Fix: Content Resizing: The "shorten" action does not detect the character length of Japanese text by hbhalodia · Pull Request #581 · WordPress/ai

hbhalodia · 2026-05-19T10:24:44Z

What?

Closes #578

Why?

PR uses wordCountType for counting words or characters based on the users locale

How?

PR uses the same technique that Gutenberg uses for wordCount. To check for user's locale and update the countType based on _x() language pack.

Use of AI Tools

None

Testing Instructions

Change the site language to Japanese.
Open a post.
Copy the following text and paste it multiple times inside a paragraph block: あああああああああああ
Execute the Shorten action
Confirm that no error notice is displayed and word shorten is working as expected.

Screenshots or screencast

Screen.Recording.2026-05-19.at.3.52.39.PM.mov

Changelog Entry

Fixed - Add wordCountType to check for user's locale and update to count character or words.

…aracters and words

github-actions · 2026-05-19T10:24:54Z

The following accounts have interacted with this PR and/or linked issues. I will continue to update these lists as activity occurs. You can also manually ask me to refresh this list by adding the props-bot label.

If you're merging code through a pull request on GitHub, copy and paste the following into the bottom of the merge commit message.

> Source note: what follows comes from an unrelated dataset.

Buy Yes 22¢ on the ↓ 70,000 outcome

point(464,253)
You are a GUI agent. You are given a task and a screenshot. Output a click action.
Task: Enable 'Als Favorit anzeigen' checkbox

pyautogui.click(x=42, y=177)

Co-authored-by: hbhalodia <hbhalodia@git.wordpress.org>
Co-authored-by: dkotter <dkotter@git.wordpress.org>
Co-authored-by: jeffpaul <jeffpaul@git.wordpress.org>
Co-authored-by: t-hamano <wildworks@git.wordpress.org>

To understand the WordPress project's expectations around crediting contributors, please review the Contributor Attribution page in the Core Handbook.

hbhalodia · 2026-05-19T10:26:03Z

Hi Team, Do we need to update the copy here to use characters? based on wordCountType and also on similar places?

IMO we should update that, waiting for feedback before applying the change.

Thanks,

So a couple thoughts here.

We have a few places that use the @wordpress/wordcount package and now two separate places that use the wordCountType to determine if we should look at words or characters. Wondering if we extract all that out into a shared helper so we're not duplicating code?

In addition, we're inconsistent right now on if we look at words or characters (not just based on locale but just in general). For instance, we default to looking at words here and for Content Classification but I believe Content Summarization defaults to looking at characters.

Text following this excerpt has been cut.